_PROBLEM DESCRIPTION:_ When writing out the entries below, keep only the lines from the line with "This screenshot has height=881, width=2576." to the line with "You are a GUI", both included, exactly as they are, and leave the pictures aside.

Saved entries

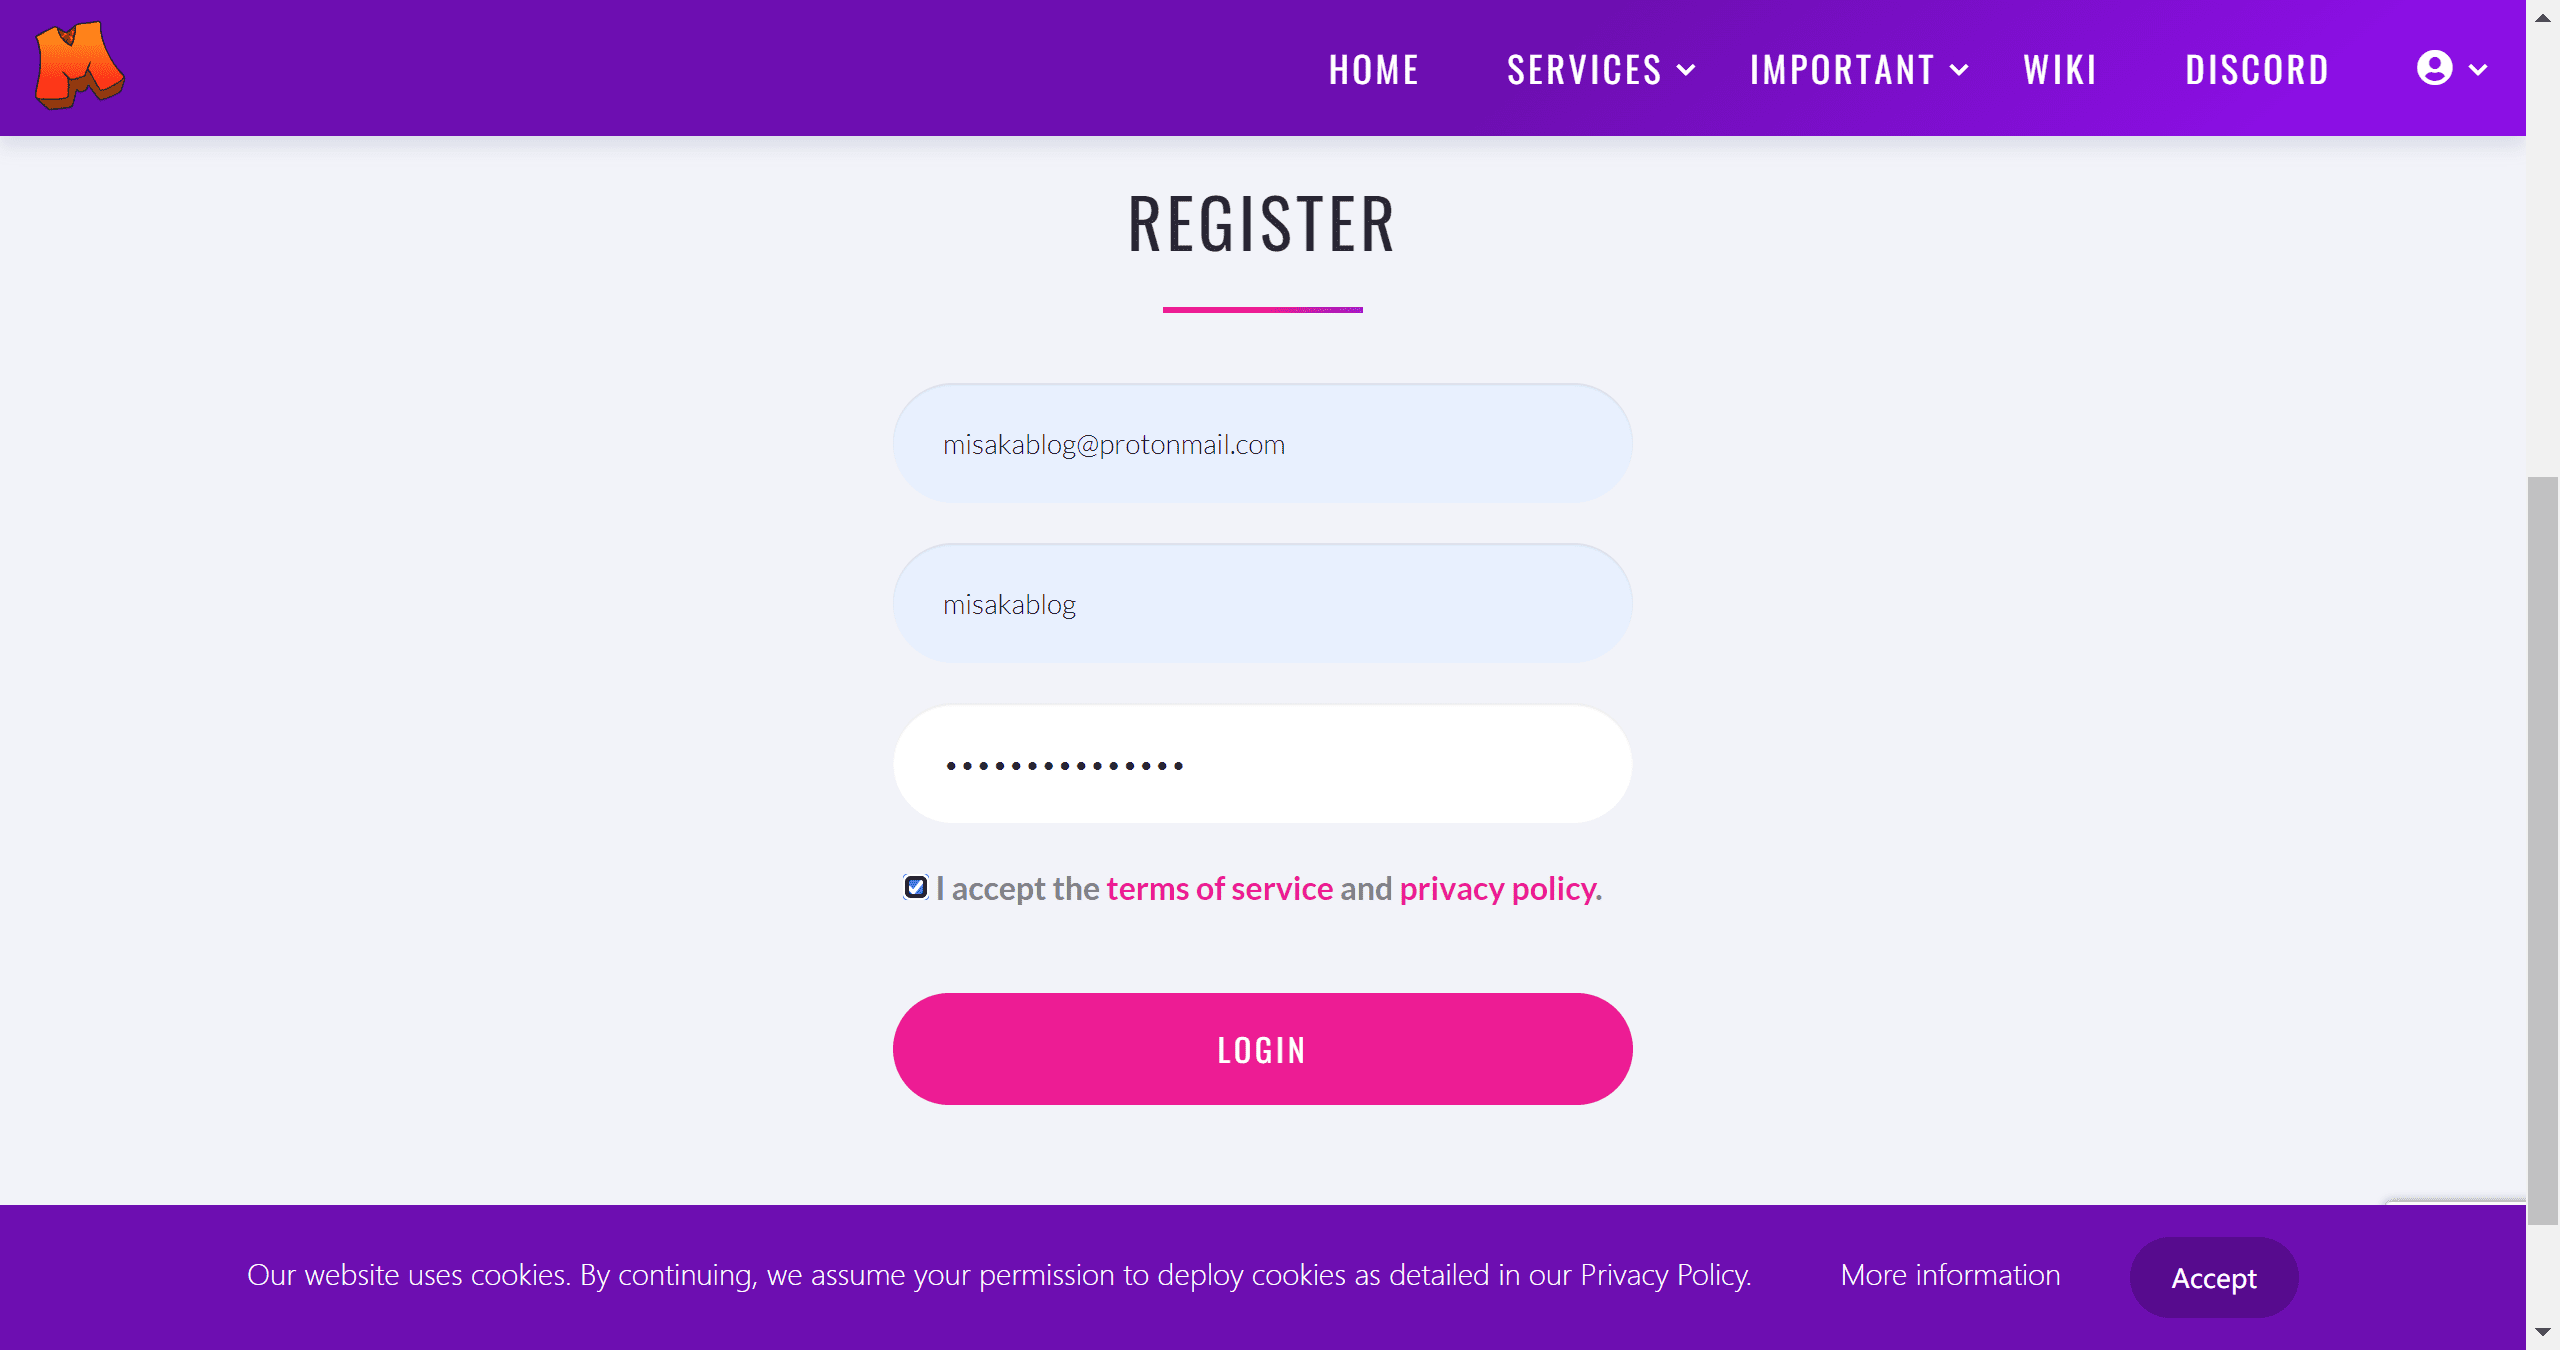Expand the Services dropdown chevron

(1686, 70)
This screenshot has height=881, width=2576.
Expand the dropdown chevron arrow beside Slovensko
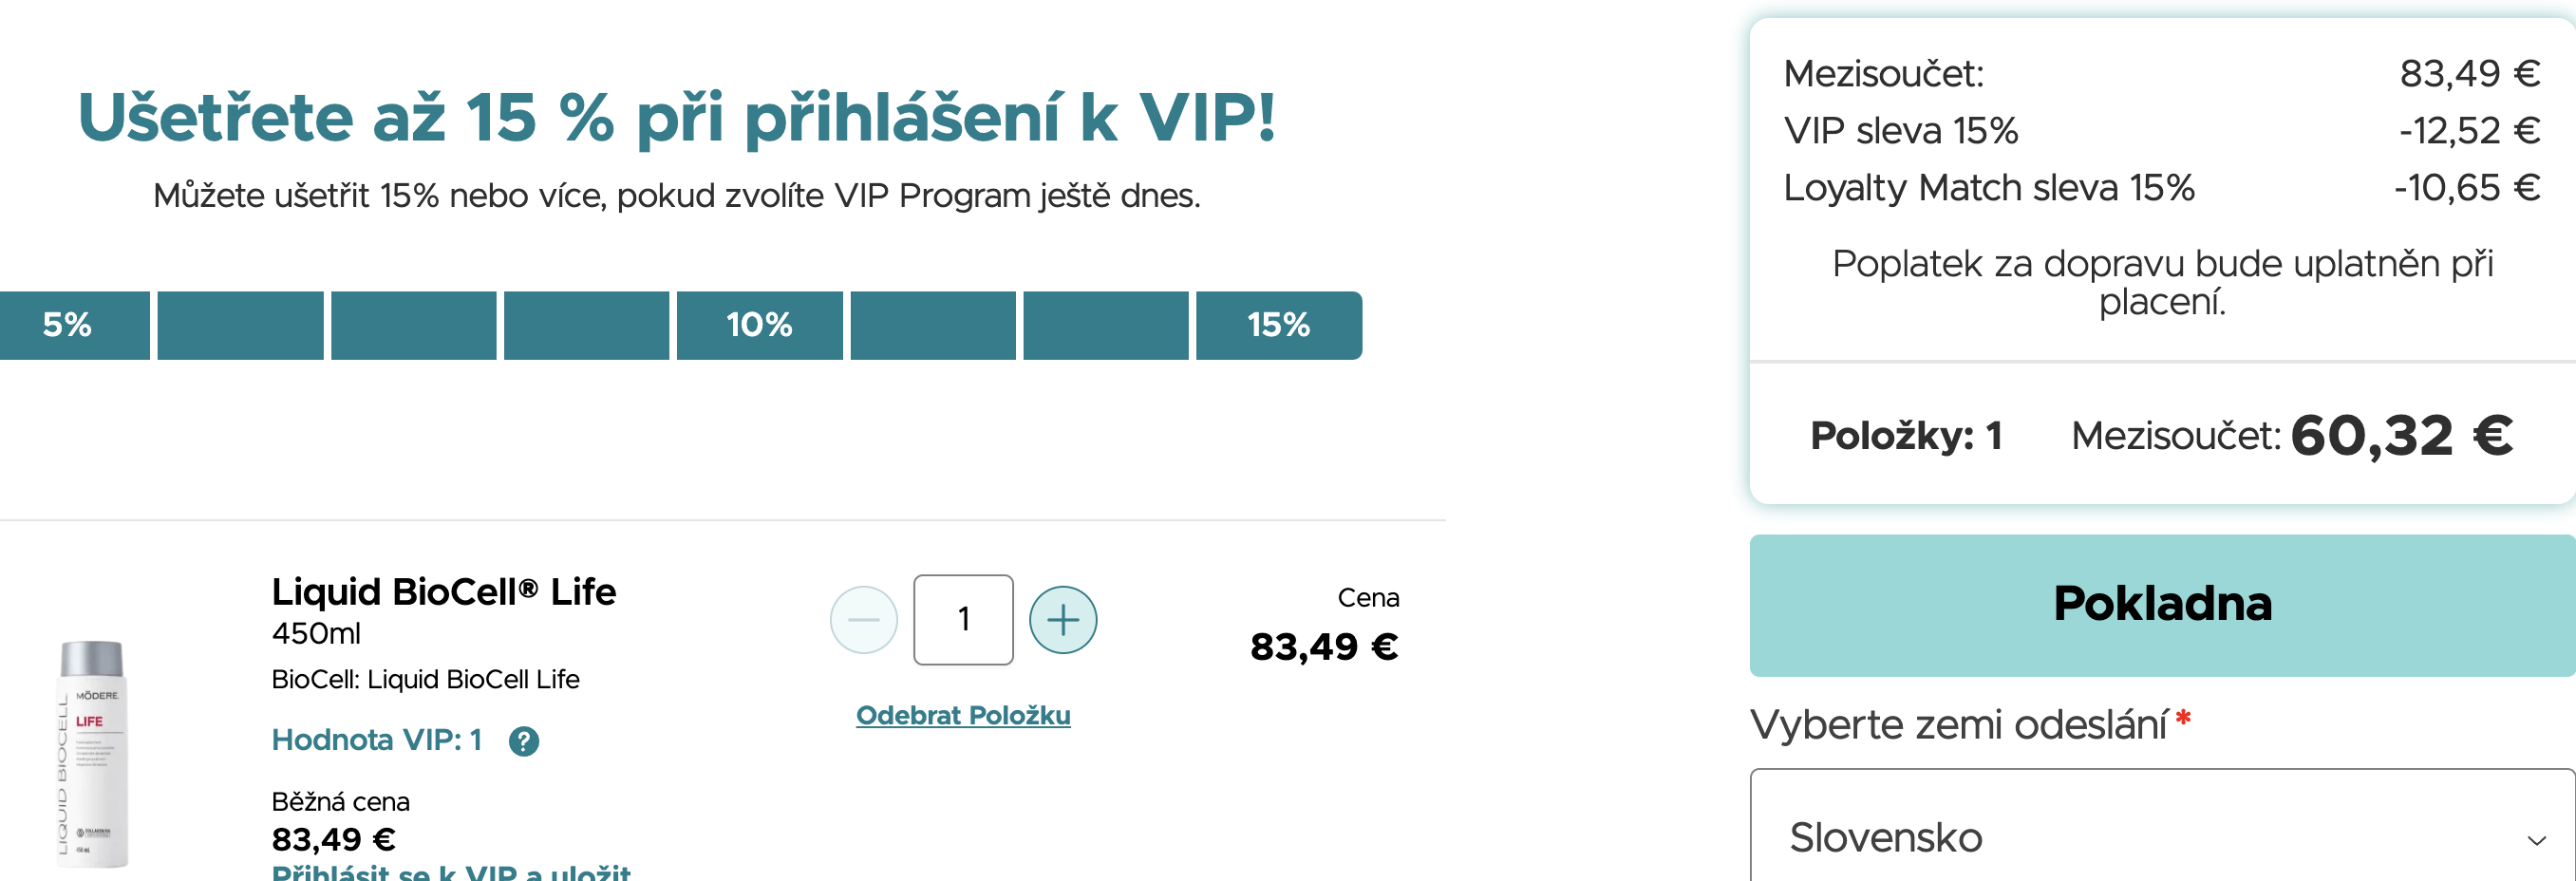pos(2536,840)
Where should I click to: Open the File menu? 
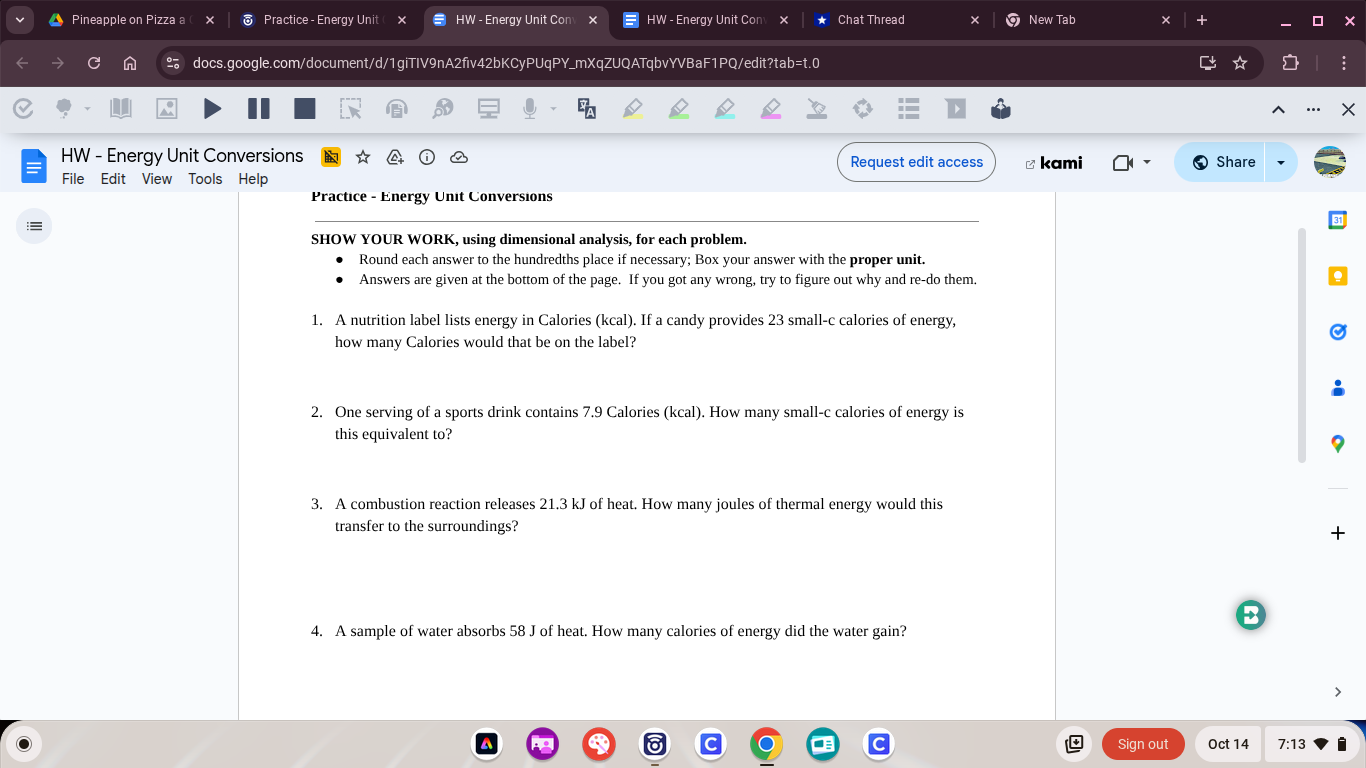click(x=73, y=179)
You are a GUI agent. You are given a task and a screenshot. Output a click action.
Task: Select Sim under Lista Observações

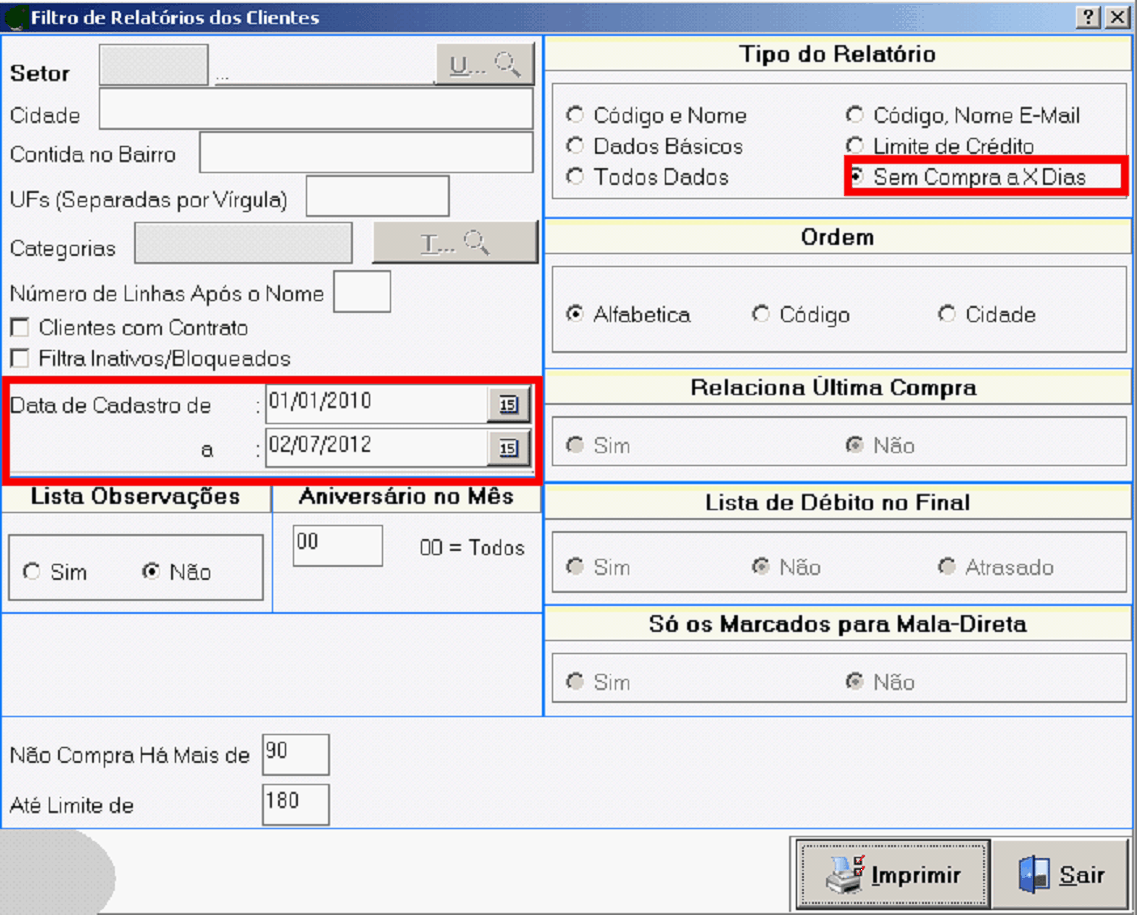click(x=32, y=573)
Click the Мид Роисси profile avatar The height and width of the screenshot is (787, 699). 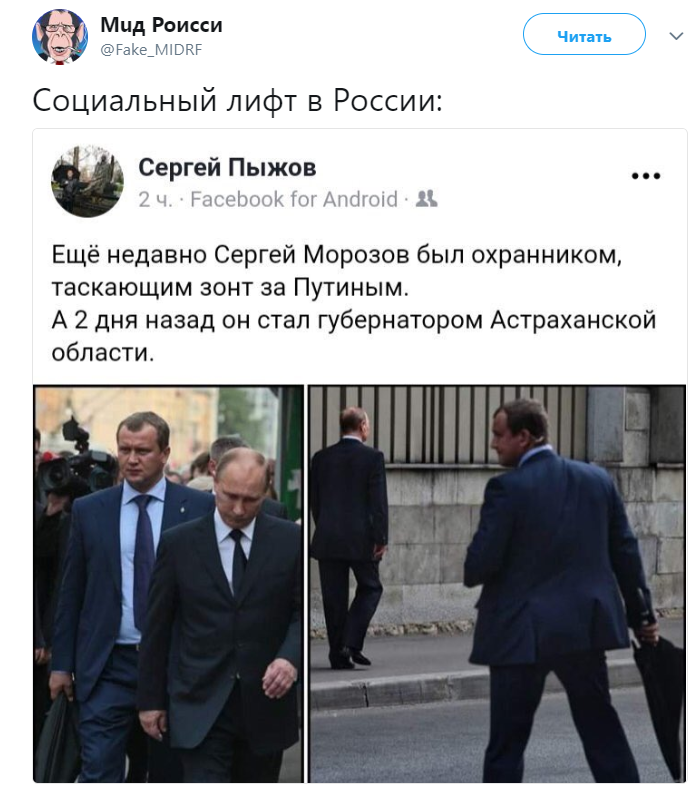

_EXPECTED ANSWER:_
This screenshot has height=881, width=2576.
Expand the dropdown chevron arrow beside Slovensko
pos(2536,840)
Where should I click to: Open the File menu? 
click(x=73, y=179)
You are a GUI agent. You are given a task and a screenshot. Output a click action.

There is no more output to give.